▶ RECORDS
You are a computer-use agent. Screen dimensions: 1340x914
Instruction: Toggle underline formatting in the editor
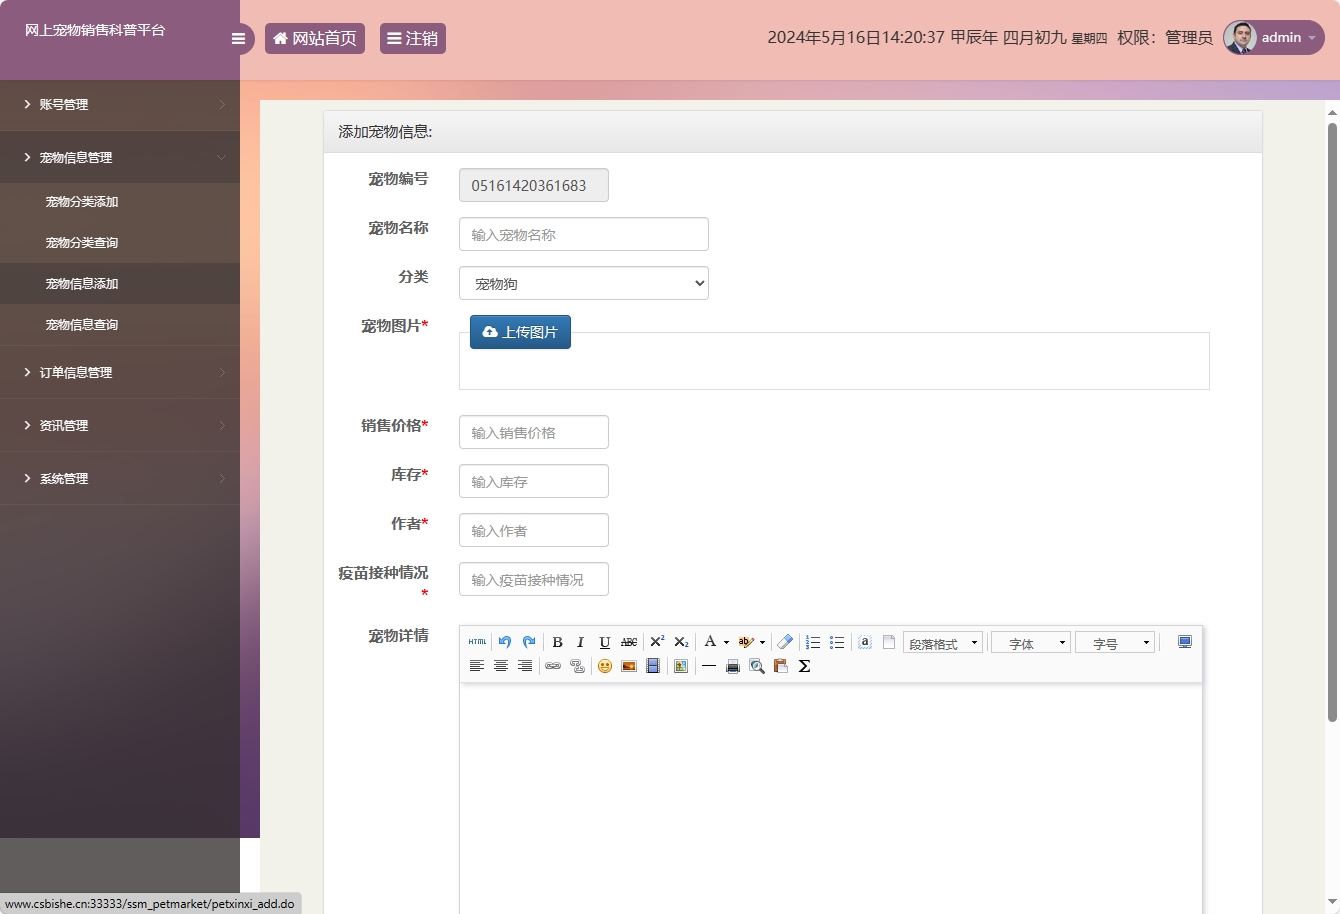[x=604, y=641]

* * *

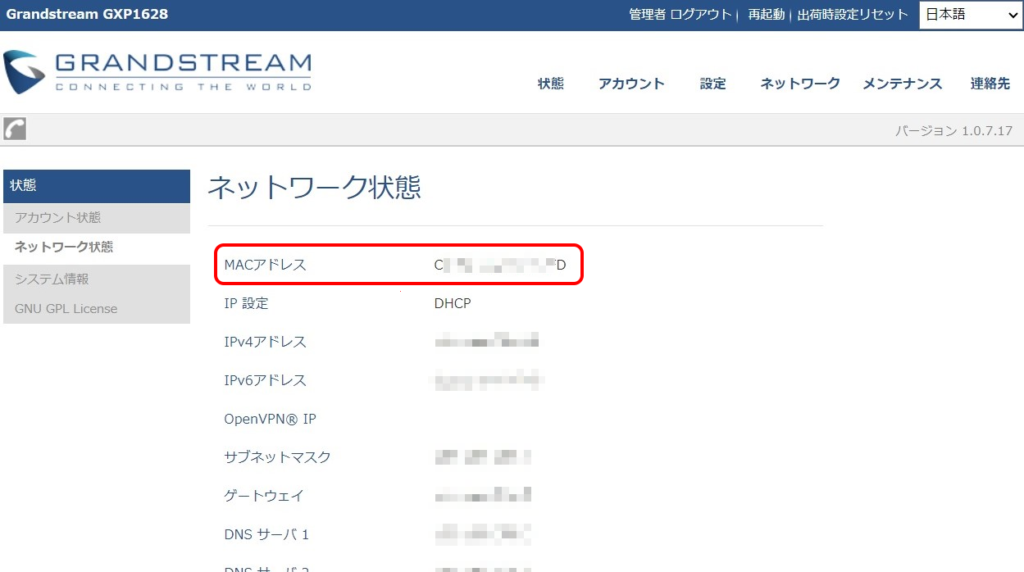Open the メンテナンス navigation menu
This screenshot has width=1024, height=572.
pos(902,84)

--

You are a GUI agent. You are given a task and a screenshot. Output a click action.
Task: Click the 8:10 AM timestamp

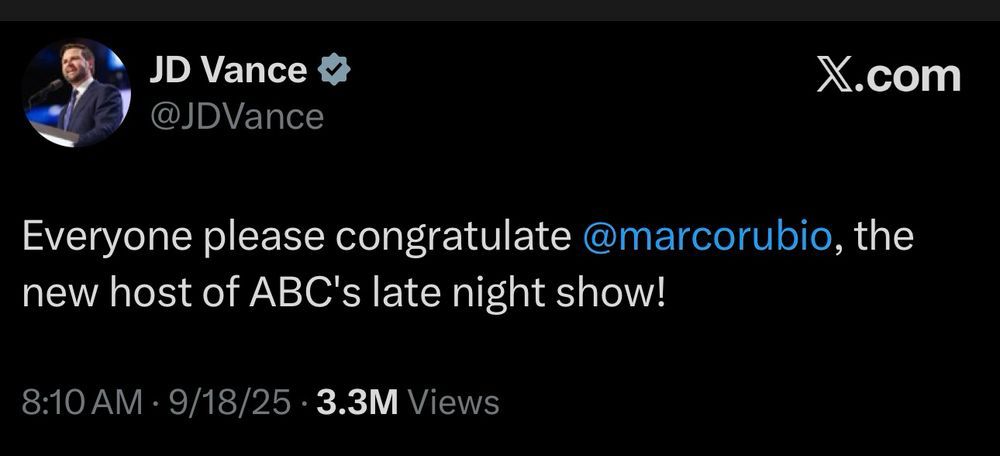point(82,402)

▶ TASK BRIEF
What is needed is a count of the lines in the data that contain the word "agent"; please give it and no other words.

▶ SOLUTION
2